By the end of 1971 I’d managed to sneak through Teachers’ College (to this day I’m not sure quite how, but I did) and along the way I’d managed to pass a couple of University subjects which meant that I probably got off on the wrong foot when I arrived at Heatley Primary announcing that I needed the paperwork to upgrade from two-year to three-year trained status. How was I to know that the principal, after at least nine years of part time and external study had finally finished his degree?

As far as music was concerned I spent most of 1972 filling in gaps in the album collection, and catching live music at the Inside Out, but there was one strange highlight. For some reason the Australian Union of Students had sponsored an Australian tour by American protest singer Phil Ochs, and the tour included a gig on the lawns outside the Refectory at James Cook, which drew a substantial crowd, though I suspect most of those present had no idea who Phil Ochs actually was.

The memories of the night are, unsurprisingly, somewhat dim, but I remember being struck by the clarity of Ochs’ voice - you can hear what I meant on Phil Ochs In Concert - and the quality of the writing. I was expecting something along the lines of a lesser Dylan, yet here was this guy with a great voice and songs that had character rather than protest-by-numbers clichés.

The issues with the boss meant that the end of 1972 saw me transferred to Palm Island, which wasn’t going to help much when it came to concerts, though one of the sets of school holidays happened to coincide with a Sonny Terry & Brownie McGee concert at Brisbane City Hall.

Back on the mainland in 1974 to finish off my degree I managed to add a few names to the seen in concert listing, which might, at a glance, seem like a fairly eclectic selection but was influenced by the vagaries of who was actually passing through Townsville rather than personal taste.

There was a concert in the University Refectory featuring Margaret Roadknight, Graham Lowndes and the pre-Newcastle Song Bob Hudson. While Roadknight and Lowndes were the main attraction with pretty amazing voices to me the highlight of the night was Hudson, who opened with Loudon Wainwright’s little trilogy that culminates with Suicide Song.

DATA EXCERPT:
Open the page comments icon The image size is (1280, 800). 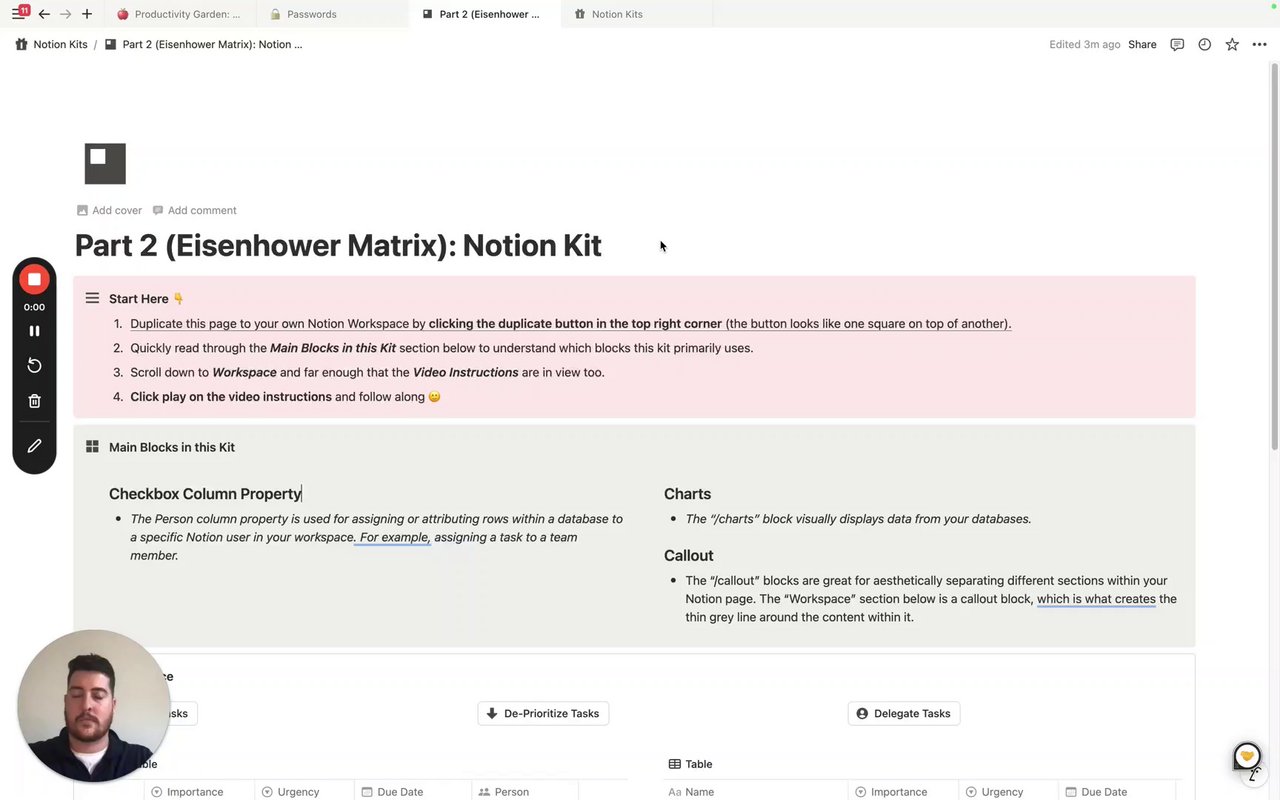click(x=1177, y=44)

WHAT THIS EXERCISE ASKS:
a) In the memoir passage, where was the writer transferred at the end of 1972?
b) Rewrite the paragraph of the memoir passage that begins "As far as music was concerned" more briefly, keeping its main facts.
c) Continue the memoir passage from where it stops.

TASK RESPONSES:
a) Palm Island.

b) In 1972 the writer mostly filled gaps in the album collection and saw live music at the Inside Out. The odd highlight was American protest singer Phil Ochs, whose Australian tour was sponsored by the Australian Union of Students. Ochs played on the lawns outside the Refectory at James Cook to a large crowd, most of whom probably didn't know who he was.

c)
And having wangled an invitation to the post-concert party in Hermit Park I had the opportunity to express that opinion to the artist concerned.

Daddy Cool may have been well and truly past their heyday when they played the old Wintergarden Theatre later in 1974 but still delivered a great show which included a lengthy take on Duke Of Earl along with the predictable DC Classics like Eagle Rock, Teenage Blues, Come Back Again and Hi Honey Ho. Great fun.

And along the way I found myself at the Townsville Sports Reserve on separate occasions for shows by Buck Owens & His Buckaroos and, believe it or not, Aussie teeny-bop sensations Sherbet. Owens was pretty good, and gave me the opportunity to catch up with a number of Palm Island acquaintances, but Sherbet were, despite any reservations I might have had, pretty amazing.

Attendance at that show largely came about through the influence of my ex-flatmate Mr Dave, who’d pointed out that for all their teeny-screamy bopper appeal they actually delivered a pretty classy line in quality pop music. To the sceptical reader I’ll see your Howzat? and raise you You’ve Got The Gun or Summer Love.

In any case the experience was good enough to have us turning out for all subsequent Sherbet shows in the area.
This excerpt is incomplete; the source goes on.